Il avait tellement « pété les plombs » qu’il n’avait plus la notion de ses gestes.
Certes, je ne suis pas très grand mais Gérard lui, c’était vraiment une « armoire à glace ».
Il sera condamné à 2 ans de plus pour ce fait. (Ce que je comprends car les surveillants n’ont pas à subir)

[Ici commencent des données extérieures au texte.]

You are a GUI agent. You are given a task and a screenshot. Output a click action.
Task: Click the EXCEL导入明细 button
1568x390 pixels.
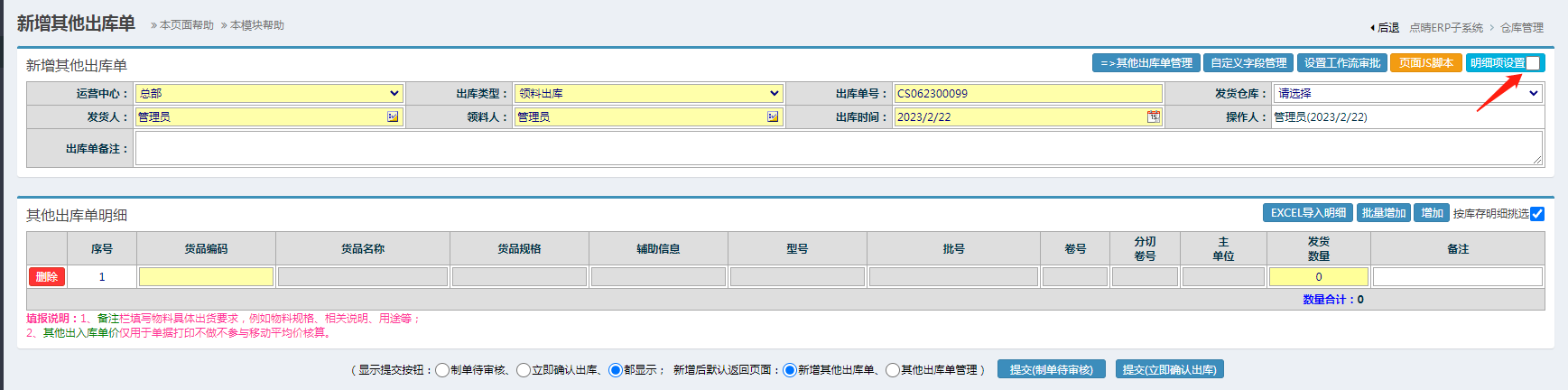[1307, 213]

Son histoire est tristement banale
Je résume ici ce qu’il a pu m’en dire, je ne suis pas allé vérifier mais nous étions assez proches pour qu’il me partage son parcours avec sa sensibilité, sa manière à lui d’avoir vécu les choses
Il fut le seul enfant de la famille à avoir été placé en institution, probablement dans un temps difficile que celle-ci traversait. Par discrétion, je n’en dirais pas plus.
Il prit comme une injustice, un rejet, un abandon… le fait qu’aucun de ses frères ou sœurs ne fut aussi placé. Pourquoi moi ??
Il commit des larcins, dont l’un le conduisit en prison alors qu’il n’avait que quatorze ans. Il avait écopé de 6 mois de prison ferme pour avoir volé… 6 bouteilles de champagne !
Le juge aurait dit « un mois par bouteille » ! Malicieusement Gérard disait « heureusement que je n’avais pas volé une boite de petits pois. Ils auraient eu la connerie de l’ouvrir et de me condamner à 1 mois ferme pour chaque petit pois !!! »

Toujours est-il qu’en prison très jeune, ceux qui l’ont « protégé » sont aussi ceux qui lui ont appris le métier de « braqueur de banque ».
Ce fut encore pour ce délit qu’il avait été incarcéré lorsque nous nous sommes rencontrés.